Copy out exactly the lines beginning with the one that contains "The height and" and ending at the last line of the listing, skipping any pictures.

*** Given records Section Begins ***

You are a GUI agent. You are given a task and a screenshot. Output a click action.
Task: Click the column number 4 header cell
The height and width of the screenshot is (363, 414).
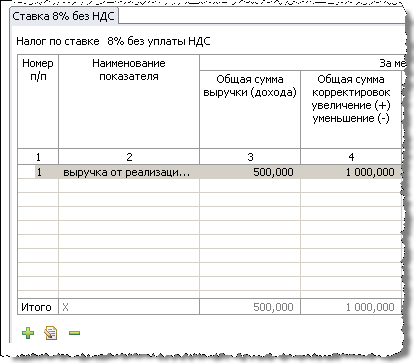[351, 157]
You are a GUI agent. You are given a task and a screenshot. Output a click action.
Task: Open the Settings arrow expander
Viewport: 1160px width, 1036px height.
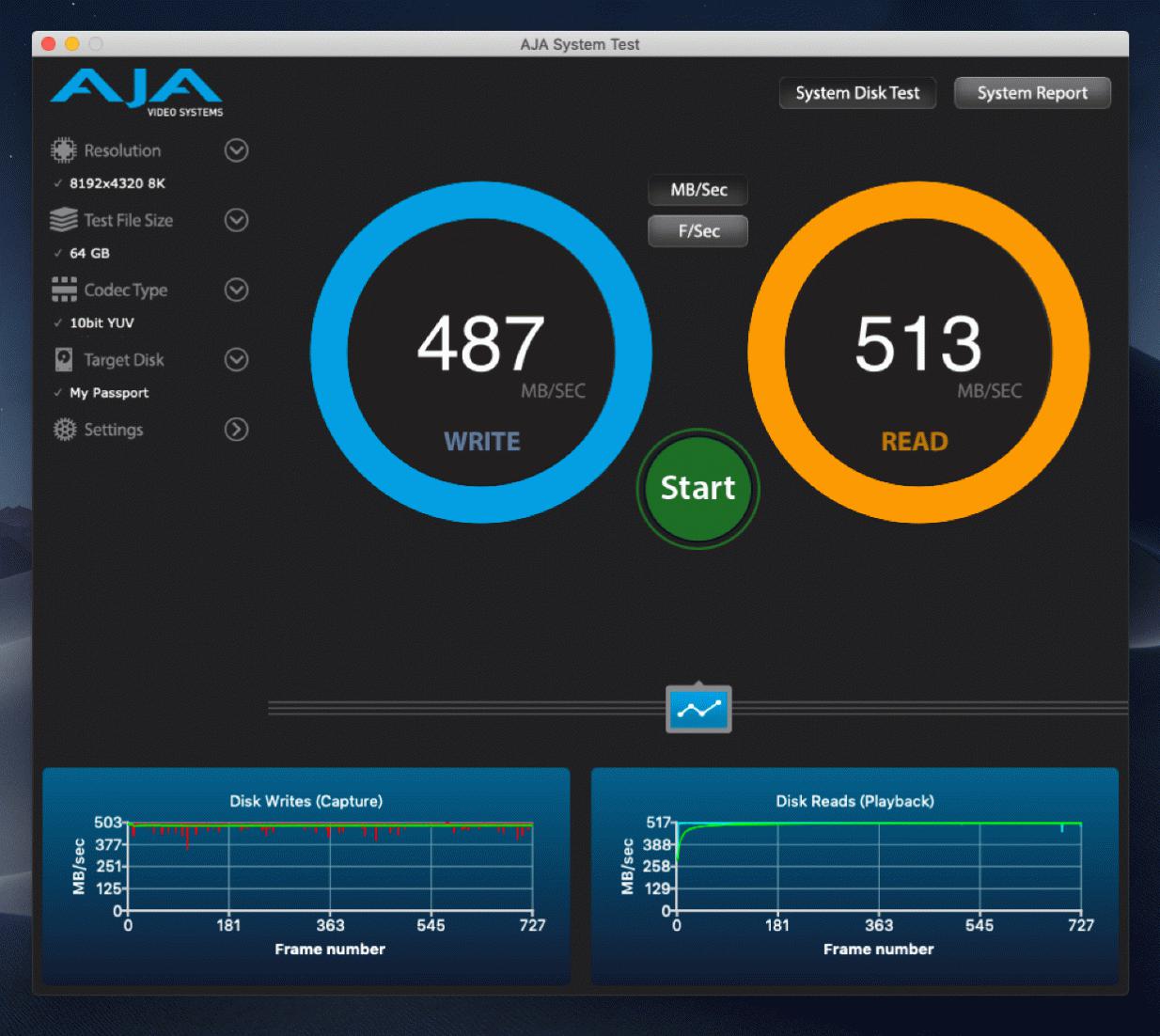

*** Given records Section Ends ***

→ **Written reply**
The height and width of the screenshot is (363, 414).
[351, 157]
You are a GUI agent. You are given a task and a screenshot. Output a click action.
Task: Open the Settings arrow expander
Viewport: 1160px width, 1036px height.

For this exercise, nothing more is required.